But when every battle turns into a tedious process of chipping away at enemies, manoeuvring to focus fire on one enemy, it gets kind of repetitive. Boring. The opposite of fun.

The first few missions in a Phoenix Point game are fun. But as the game progresses and the Pandorans evolve, the game becomes, coincidentally, less and less fun.

The current changes in the 1.7 patch make the game a tedious grind for some. Others just call the game boring AF and put it down.

Anyway, is there a way to roll back to a previous version? It would be nice to play a version of Phoenix Point that was actually fun to play. Because 1.7 isn’t that. It just isn’t fun.

2 Likes

To provide a little more context to my original comments.
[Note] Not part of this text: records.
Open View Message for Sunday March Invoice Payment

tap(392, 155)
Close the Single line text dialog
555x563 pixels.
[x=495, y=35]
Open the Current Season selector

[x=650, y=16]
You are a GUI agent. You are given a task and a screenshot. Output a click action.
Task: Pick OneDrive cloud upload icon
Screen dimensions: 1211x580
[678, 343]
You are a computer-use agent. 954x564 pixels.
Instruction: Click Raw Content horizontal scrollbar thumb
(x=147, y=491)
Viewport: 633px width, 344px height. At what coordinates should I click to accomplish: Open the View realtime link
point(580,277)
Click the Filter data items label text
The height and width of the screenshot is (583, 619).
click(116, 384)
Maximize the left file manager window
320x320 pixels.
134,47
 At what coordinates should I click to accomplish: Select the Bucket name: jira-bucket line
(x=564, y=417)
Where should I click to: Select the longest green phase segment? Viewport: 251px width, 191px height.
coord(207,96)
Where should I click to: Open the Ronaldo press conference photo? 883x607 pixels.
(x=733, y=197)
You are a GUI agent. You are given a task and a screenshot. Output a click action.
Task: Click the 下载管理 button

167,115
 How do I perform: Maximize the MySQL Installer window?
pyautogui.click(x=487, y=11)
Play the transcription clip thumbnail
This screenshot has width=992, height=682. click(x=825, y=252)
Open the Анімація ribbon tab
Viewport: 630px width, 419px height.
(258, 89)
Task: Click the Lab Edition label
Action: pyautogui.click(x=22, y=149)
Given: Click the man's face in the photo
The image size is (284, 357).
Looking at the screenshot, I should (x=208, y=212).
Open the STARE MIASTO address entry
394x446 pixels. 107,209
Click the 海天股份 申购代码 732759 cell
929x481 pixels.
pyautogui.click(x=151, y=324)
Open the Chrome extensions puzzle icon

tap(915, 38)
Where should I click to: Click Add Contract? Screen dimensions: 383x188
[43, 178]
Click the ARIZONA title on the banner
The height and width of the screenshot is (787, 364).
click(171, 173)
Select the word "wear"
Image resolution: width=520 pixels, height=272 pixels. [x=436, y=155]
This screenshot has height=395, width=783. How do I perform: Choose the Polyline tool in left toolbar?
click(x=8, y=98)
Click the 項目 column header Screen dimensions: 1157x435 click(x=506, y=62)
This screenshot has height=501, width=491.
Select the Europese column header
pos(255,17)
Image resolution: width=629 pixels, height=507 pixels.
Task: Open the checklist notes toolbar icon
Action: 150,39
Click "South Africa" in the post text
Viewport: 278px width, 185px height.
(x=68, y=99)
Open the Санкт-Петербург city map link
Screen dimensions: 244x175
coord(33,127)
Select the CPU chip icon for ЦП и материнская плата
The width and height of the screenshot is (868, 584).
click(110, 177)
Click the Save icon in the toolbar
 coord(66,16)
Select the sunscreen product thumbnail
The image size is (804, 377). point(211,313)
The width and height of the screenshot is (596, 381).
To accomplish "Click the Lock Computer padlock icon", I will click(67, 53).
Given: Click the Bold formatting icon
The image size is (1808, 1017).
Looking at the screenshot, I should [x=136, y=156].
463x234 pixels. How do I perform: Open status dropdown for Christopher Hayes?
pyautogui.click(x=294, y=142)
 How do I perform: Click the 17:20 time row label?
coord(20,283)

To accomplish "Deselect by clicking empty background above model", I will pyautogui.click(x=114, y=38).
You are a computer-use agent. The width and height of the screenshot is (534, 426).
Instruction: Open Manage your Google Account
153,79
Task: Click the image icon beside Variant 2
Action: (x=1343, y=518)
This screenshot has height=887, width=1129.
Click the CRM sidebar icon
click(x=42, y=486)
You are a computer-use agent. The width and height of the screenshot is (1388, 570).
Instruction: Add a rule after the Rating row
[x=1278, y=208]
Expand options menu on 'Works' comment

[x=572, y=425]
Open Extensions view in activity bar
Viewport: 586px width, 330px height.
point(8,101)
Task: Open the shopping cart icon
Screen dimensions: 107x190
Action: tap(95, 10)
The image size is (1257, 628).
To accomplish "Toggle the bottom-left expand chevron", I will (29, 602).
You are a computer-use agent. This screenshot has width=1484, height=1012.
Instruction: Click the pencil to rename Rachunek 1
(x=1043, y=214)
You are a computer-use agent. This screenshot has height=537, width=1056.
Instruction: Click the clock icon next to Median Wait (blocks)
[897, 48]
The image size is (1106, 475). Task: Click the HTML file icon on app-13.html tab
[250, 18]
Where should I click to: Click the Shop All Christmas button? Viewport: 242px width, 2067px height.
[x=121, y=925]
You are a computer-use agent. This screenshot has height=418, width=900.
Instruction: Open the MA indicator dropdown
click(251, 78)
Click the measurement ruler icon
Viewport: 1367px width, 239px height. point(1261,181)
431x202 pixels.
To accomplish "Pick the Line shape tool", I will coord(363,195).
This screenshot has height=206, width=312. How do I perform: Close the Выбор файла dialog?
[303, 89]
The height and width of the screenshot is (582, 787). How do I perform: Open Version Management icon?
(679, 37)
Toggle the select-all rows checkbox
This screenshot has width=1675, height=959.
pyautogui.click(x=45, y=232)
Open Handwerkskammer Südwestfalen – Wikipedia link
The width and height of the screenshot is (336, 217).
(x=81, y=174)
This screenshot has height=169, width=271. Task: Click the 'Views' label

I was finding the game very frustrating until the Cthulu Update when I started to like it a bit more. But when I saw the Legacy of the Ancients had increased the speed at which Pandorans evolve I thought “Oh Oh” as this was my major issue when I first started the game and I had seen an earlier patch slow it down which had made it a lot easier.

Anyway I was progressing through a new Ancients Campaign and had I thought made reasonable progress. But it turns out that Padoran Evolution would bite me you know where!!

I had already stolen a Tiamat so I went into a Lair with 8 troops most of which were level 6 and some at level 7. Three of these were snipers with the Synderon laser sniper rifle. I also had three heavies with jump capability for scouting two of which had grenade launchers and one had the Fury 2 missile. The game countered with the usual Chiron lobbying worms at me and three Sirens at the same time. Also the Lair was hidden in cloud and was not drawn or visible and I could not see it even though one of my jumpers landed right next to the cloudy foggy zone. This was an impossible scenario. I gave up and left the lair alone for a while.

Then I got three haven defences at same time. Followed by an attack on one of my bases. During which one of those new archons that rises from the dead turned up and I thought WTF?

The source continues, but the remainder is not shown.